A tutto ciò si potrebbe obiettare che il paziente non è un numero, che ogni caso ha una storia a sé, e che il malato è una persona e non va trattato come una unità statistica in un sistema massificato di valorizzazione. Ma non è questo il punto.


Il punto è che il sistema sanitario è una tessera del sistema complessivo di benessere, e che l’avanzamento nella qualità della vita e nella sua durata sono un risultato diretto del sistema di protezione sociale complessivo.
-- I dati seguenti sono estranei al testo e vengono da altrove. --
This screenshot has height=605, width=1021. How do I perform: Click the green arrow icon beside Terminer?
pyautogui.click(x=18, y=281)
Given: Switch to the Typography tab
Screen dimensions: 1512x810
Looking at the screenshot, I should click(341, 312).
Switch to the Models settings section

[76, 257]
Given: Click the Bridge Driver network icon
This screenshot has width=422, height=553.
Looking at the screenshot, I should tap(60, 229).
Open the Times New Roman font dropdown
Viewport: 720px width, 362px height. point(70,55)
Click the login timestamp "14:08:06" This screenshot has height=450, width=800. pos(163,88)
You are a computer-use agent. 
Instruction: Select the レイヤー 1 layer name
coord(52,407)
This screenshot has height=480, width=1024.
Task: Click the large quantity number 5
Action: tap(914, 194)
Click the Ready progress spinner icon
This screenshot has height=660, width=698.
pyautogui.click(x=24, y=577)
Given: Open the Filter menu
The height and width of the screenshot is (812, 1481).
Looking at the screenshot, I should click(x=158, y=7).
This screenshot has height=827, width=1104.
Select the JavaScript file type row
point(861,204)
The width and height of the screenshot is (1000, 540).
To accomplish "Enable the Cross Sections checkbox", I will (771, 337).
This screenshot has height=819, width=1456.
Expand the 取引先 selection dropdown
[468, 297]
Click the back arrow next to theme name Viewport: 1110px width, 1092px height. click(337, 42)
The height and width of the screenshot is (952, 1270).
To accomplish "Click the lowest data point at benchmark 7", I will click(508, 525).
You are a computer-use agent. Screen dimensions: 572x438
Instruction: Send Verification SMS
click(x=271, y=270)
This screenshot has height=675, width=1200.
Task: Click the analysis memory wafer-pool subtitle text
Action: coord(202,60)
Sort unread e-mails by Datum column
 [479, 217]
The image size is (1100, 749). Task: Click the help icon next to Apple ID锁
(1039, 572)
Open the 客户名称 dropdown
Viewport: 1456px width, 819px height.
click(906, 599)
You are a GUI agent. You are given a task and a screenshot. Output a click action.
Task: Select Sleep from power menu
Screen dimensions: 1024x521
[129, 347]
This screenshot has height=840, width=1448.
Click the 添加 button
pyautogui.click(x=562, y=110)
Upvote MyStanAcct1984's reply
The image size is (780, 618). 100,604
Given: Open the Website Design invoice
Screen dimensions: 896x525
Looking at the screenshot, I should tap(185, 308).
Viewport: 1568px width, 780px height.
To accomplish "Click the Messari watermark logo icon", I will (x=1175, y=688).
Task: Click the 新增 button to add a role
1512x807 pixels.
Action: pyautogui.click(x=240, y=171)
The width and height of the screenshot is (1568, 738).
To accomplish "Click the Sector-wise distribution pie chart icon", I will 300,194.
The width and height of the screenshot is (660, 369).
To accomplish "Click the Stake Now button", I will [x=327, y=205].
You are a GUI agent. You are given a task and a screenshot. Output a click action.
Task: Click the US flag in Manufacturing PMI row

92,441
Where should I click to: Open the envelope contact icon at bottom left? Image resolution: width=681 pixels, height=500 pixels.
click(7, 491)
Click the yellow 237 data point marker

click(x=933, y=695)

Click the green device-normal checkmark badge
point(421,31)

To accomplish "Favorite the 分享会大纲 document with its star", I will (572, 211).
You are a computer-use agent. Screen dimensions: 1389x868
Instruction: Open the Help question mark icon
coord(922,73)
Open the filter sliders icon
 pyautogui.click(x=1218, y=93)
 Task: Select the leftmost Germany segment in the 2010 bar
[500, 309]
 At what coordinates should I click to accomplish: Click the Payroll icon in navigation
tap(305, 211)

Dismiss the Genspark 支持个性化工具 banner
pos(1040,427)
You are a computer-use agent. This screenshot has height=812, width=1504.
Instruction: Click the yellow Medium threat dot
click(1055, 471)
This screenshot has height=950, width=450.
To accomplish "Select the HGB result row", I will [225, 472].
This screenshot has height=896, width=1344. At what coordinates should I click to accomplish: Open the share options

Sistema formato interamente dalle conquiste dei lavoratori nel corso del Novecento, e composto da: 1) diritto alla riduzione dell’orario e dei ritmi di lavoro; 2) diritto a luoghi di lavoro salubri e sicuri; 3) diritto ad una sana alimentazione; 4) diritto alla casa con bagno e acqua corrente e locali riscaldati e adeguati al numero degli occupanti; 5) diritto all’istruzione e alla conoscenza; 6) diritto alla pensione, eccetera.


Un sistema sanitario, svincolato dal sistema di protezione sociale complessivo, nel migliore dei casi può solo tamponare le falle, mettere qualche toppa, sistemare qualche osso rotto, recidere un cancro o un’appendice infetta – e bisogna ringraziare i dottori e gli infermieri del servizio sanitario pubblico, i quali, tagliando e cucendo, talvolta senza interruzione, si accollano il compito di ricevere quei pazienti che la macchina della sanità privata accetta solo fin tanto che si realizza un ritorno del capitale investito.


Quando si presenta un caso complesso, come quello del coronavirus, che mette in gioco strumenti di analisi statistica ed epidemiologica o di biopolitica – di controllo del corpo e delle popolazioni – i nodi vengono al pettine, e non è sufficiente puntare i riflettori sulla sanità (pubblica e privata), e dimenticare lo smantellamento della rete di protezione sociale, dimenticare che ci sono persone che lavorano e vivono in case sovraffollate, che si nutrono di junk food, che non si lavano con acqua calda, che non possono pagare il riscaldamento della casa, che non possono comprare medicine, che sono costrette sistematicamente a lavori straordinari, che dormono poco, che vedono nero, per sé e per i proprio figli.


Queste persone, questi lavoratori, siamo noi, e quando siamo circondati da un cordone sanitario fatto da altri lavoratori come noi, con gli occhi rossi per i doppi turni, come noi, non abbiamo solo la consapevolezze che in Lombardia la nuova sanità è stata un fallimento, ma che il sistema di protezione sociale, sponsorizzato in questi ultimi quaranta anni, è stato, nel complesso, un fallimento.


Se credete di riuscire ad arrestare il virus con le pistole e i fucili, mandate pure l’esercito, noi siamo qui.